■ **Given problem**
Reproduce the listing verbatim from its first line through the line containing "[x=312, y=7]", with both of those lines included.

(Listing excerpted from a collection)
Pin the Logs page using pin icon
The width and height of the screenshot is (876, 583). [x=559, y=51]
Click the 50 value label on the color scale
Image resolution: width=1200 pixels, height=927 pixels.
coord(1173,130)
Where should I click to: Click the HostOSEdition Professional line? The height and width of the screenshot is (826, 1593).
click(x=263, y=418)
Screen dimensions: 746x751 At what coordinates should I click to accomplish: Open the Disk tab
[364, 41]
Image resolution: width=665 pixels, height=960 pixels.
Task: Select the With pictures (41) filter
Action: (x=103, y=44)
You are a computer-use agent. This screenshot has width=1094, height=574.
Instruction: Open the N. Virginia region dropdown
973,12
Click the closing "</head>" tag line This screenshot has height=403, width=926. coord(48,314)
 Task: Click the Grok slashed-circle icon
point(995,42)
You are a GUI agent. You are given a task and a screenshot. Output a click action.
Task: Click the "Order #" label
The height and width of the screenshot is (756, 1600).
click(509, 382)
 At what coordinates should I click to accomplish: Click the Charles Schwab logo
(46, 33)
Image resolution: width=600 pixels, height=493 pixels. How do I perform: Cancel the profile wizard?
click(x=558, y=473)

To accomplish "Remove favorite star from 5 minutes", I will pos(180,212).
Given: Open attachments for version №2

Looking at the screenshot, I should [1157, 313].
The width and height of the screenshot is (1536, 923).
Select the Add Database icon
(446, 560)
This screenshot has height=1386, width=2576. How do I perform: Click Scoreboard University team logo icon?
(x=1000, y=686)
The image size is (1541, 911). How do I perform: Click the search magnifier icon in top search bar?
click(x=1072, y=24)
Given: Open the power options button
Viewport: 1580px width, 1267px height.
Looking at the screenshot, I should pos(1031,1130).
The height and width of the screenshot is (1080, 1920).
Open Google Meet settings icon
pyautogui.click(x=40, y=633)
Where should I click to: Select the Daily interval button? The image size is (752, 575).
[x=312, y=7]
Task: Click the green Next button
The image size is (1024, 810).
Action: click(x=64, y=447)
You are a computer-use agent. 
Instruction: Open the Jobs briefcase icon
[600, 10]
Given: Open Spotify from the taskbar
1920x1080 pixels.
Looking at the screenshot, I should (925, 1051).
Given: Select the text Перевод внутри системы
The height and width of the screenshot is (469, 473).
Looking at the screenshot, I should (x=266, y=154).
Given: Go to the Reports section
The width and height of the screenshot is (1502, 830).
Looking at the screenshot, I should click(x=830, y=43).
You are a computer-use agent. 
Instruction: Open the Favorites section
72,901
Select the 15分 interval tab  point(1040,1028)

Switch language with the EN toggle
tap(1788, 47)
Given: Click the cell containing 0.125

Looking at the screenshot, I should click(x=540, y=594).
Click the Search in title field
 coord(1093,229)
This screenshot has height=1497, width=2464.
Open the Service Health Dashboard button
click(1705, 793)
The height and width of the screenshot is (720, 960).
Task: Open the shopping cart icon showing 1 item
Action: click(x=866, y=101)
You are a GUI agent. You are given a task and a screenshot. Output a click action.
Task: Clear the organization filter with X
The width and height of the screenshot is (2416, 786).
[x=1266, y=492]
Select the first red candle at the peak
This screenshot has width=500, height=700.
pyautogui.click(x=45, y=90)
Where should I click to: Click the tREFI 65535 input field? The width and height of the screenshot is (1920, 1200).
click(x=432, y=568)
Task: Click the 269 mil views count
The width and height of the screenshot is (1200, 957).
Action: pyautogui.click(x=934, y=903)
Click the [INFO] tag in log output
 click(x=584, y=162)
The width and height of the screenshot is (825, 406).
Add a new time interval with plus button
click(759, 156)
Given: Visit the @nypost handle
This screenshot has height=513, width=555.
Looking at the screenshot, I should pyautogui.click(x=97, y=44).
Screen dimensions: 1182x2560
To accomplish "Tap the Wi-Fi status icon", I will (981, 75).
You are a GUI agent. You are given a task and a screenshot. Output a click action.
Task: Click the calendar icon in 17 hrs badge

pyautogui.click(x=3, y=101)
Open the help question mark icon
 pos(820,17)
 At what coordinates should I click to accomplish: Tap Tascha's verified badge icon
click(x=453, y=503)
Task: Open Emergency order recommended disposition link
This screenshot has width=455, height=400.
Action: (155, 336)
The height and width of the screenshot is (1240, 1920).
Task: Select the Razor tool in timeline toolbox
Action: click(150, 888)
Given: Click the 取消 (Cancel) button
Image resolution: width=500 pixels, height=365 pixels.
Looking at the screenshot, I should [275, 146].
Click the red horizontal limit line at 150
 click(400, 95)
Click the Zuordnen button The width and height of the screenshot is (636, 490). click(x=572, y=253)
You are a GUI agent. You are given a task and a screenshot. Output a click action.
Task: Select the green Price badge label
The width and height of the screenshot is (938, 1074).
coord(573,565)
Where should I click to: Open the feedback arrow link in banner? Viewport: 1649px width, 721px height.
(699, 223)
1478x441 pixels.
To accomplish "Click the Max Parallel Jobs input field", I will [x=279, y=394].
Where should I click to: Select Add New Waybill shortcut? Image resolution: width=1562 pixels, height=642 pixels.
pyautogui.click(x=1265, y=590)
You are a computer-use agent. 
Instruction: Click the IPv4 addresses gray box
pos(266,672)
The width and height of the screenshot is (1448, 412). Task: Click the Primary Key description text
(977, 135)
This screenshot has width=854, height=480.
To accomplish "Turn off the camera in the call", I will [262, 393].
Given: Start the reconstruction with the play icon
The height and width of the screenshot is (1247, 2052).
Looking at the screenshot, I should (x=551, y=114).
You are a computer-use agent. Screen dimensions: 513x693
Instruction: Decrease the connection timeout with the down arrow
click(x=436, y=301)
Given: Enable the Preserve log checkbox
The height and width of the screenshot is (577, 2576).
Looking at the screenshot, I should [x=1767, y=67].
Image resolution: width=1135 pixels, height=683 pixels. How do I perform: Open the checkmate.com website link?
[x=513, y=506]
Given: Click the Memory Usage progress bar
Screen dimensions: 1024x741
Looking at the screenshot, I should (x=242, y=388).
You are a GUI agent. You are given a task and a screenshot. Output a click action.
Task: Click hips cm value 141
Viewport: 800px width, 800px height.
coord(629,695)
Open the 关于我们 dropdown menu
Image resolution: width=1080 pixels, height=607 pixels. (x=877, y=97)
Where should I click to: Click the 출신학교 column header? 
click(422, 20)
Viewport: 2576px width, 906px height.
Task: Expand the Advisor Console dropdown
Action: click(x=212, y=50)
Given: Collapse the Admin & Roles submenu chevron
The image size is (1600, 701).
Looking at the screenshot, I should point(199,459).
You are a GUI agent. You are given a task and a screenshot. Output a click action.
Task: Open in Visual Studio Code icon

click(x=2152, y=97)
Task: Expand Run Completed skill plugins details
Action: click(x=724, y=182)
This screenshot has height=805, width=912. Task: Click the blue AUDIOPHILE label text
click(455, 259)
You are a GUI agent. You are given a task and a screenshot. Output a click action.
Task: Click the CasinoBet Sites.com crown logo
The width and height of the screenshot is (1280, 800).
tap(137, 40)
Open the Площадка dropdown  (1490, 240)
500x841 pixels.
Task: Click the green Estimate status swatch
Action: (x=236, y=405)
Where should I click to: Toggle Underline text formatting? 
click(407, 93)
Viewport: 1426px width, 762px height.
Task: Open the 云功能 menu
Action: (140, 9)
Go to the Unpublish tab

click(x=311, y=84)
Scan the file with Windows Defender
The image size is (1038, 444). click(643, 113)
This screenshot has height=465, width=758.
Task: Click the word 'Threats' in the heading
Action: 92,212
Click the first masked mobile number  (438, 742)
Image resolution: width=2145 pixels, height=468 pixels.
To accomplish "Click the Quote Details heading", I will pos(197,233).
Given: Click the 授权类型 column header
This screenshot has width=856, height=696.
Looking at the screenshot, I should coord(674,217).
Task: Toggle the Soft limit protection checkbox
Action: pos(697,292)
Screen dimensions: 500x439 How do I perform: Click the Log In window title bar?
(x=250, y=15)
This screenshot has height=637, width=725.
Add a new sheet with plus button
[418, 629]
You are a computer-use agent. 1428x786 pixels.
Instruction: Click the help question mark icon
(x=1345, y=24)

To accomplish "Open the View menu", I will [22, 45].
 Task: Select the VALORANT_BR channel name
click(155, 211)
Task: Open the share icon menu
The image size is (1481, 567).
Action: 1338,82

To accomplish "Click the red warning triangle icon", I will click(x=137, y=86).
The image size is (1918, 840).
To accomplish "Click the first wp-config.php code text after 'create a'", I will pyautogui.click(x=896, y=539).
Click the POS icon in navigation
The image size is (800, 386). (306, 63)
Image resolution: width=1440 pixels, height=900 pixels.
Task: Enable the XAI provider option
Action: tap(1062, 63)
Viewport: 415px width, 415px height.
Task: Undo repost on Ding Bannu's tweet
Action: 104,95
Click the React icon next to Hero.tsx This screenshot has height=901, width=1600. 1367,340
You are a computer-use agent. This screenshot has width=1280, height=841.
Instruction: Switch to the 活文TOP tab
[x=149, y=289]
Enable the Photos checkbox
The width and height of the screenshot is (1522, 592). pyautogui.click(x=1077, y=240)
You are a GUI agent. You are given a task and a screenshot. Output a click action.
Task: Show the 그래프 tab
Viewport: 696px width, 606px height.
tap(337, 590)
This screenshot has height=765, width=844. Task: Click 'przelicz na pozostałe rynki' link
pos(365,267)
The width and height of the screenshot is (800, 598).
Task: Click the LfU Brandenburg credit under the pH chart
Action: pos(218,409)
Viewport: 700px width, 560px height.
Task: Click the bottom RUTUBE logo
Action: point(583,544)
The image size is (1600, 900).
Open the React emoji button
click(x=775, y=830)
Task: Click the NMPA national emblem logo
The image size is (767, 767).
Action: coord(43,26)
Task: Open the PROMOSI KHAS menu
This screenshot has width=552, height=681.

■ **Exercise answer**
Pin the Logs page using pin icon
The width and height of the screenshot is (876, 583). [x=559, y=51]
Click the 50 value label on the color scale
Image resolution: width=1200 pixels, height=927 pixels.
coord(1173,130)
Where should I click to: Click the HostOSEdition Professional line? The height and width of the screenshot is (826, 1593).
click(x=263, y=418)
Screen dimensions: 746x751 At what coordinates should I click to accomplish: Open the Disk tab
[364, 41]
Image resolution: width=665 pixels, height=960 pixels.
Task: Select the With pictures (41) filter
Action: (x=103, y=44)
You are a computer-use agent. This screenshot has width=1094, height=574.
Instruction: Open the N. Virginia region dropdown
973,12
Click the closing "</head>" tag line This screenshot has height=403, width=926. coord(48,314)
 Task: Click the Grok slashed-circle icon
point(995,42)
You are a GUI agent. You are given a task and a screenshot. Output a click action.
Task: Click the "Order #" label
The height and width of the screenshot is (756, 1600).
click(509, 382)
 At what coordinates should I click to accomplish: Click the Charles Schwab logo
(46, 33)
Image resolution: width=600 pixels, height=493 pixels. How do I perform: Cancel the profile wizard?
click(x=558, y=473)

To accomplish "Remove favorite star from 5 minutes", I will pos(180,212).
Given: Open attachments for version №2

Looking at the screenshot, I should [1157, 313].
The width and height of the screenshot is (1536, 923).
Select the Add Database icon
(446, 560)
This screenshot has height=1386, width=2576. How do I perform: Click Scoreboard University team logo icon?
(x=1000, y=686)
The image size is (1541, 911). How do I perform: Click the search magnifier icon in top search bar?
click(x=1072, y=24)
Given: Open the power options button
Viewport: 1580px width, 1267px height.
Looking at the screenshot, I should pos(1031,1130).
The height and width of the screenshot is (1080, 1920).
Open Google Meet settings icon
pyautogui.click(x=40, y=633)
Where should I click to: Select the Daily interval button? The image size is (752, 575).
[x=312, y=7]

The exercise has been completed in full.